The third phase would allow indoor facilities, including weight rooms, to be used.
The hygiene requirements, like using hand sanitizer, not sharing any equipment and social distancing when necessary, would all remain in place throughout. All equipment should be constantly cleaned.
“It is possible in a best-case scenario, we are beyond all of these phases (for the state) before we start competition,” Lungarini said. “We’d rather err on the side of caution and increase the number (for gatherings) if appropriate. While our phases do take into consideration the state’s re-opening, the decision to move from stage to stage will be communicated by CIAC after collaborating with the state medical societies.”
Health screenings, testing and contact tracing will be left up to the individual school districts to conduct.
The CIAC has gone along with advice from several medical organizations, including the CDC, about wearing masks. Basically, everyone except the players on the field of play will be encouraged to wear masks, including head coaches and officials and players on the bench.
The fall practice start dates remain the same for now: Aug. 17 for football, Aug. 27 for everything else. The scheduled first date for high school sporting events in the fall is Sept 10. The fall sports include: football, boys and girls cross country, boys and girls soccer, field hockey, girls swimming and girls volleyball.
If the current health crisis forces changes, the CIAC will follow the guidelines provided by the National Federation of High Schools regarding where sports are categorized.
Cross country is in the lowest risk category, as is swimming — but only individual events. Track and field’s individual running events and golf are also in that category. Football, wrestling, boys lacrosse and basketball are in the high risk category. The rest of the sports are in the moderate risk category.
Basketball is the one sport that the CIAC categorized differently. The NFHS lists it as a moderate risk sport.
“It was suggested by CAAD (the Connecticut Association of Athletic Directors), the State Coaches Association, the athletic trainer’s association and the doctors, as well as members of the Board of Control, to look at this,” Lungarini said. “Players have contact with each other throughout the game and are sweating on each other.

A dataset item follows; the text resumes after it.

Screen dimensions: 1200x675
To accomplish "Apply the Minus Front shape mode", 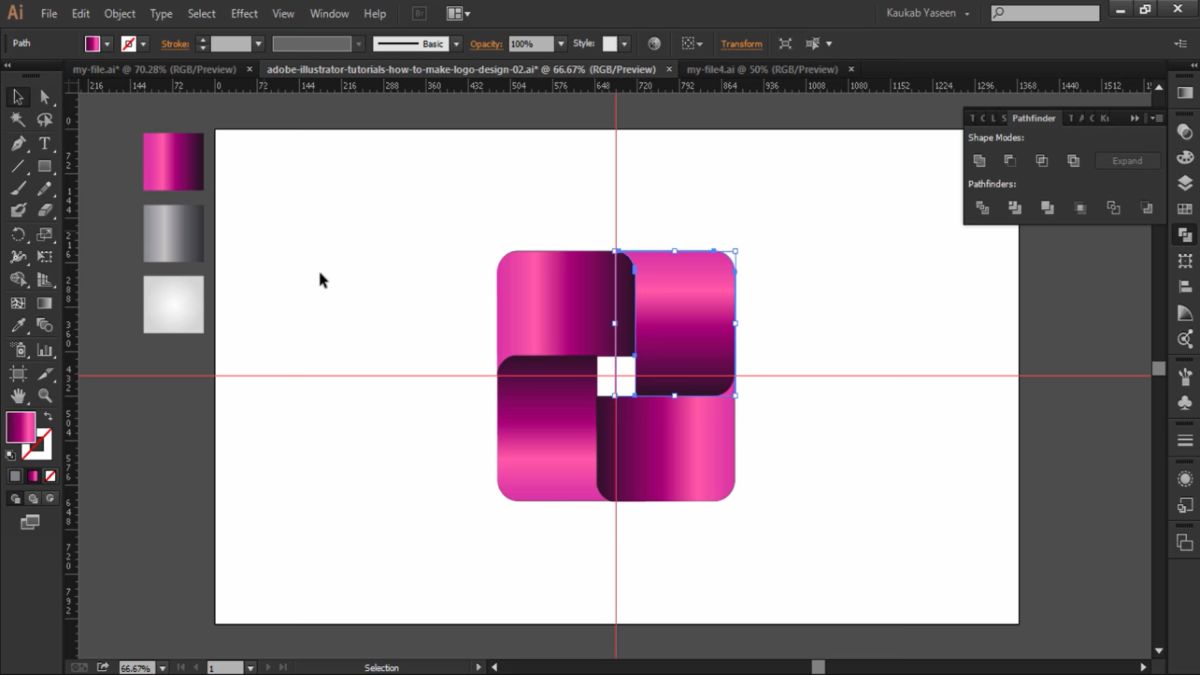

So we felt it should be moved to high risk.”
The next Board of Control meeting will be June 29. Lungarini still feels the CIAC will have to decide by early August which sports will be played for the fall season.
“We appreciate that our kids are anxious to get out and re-engage with the sports they love and are passionate about,” Lungarini said. “But it is our responsibility to help them re-engage in those sports in a safe manner.”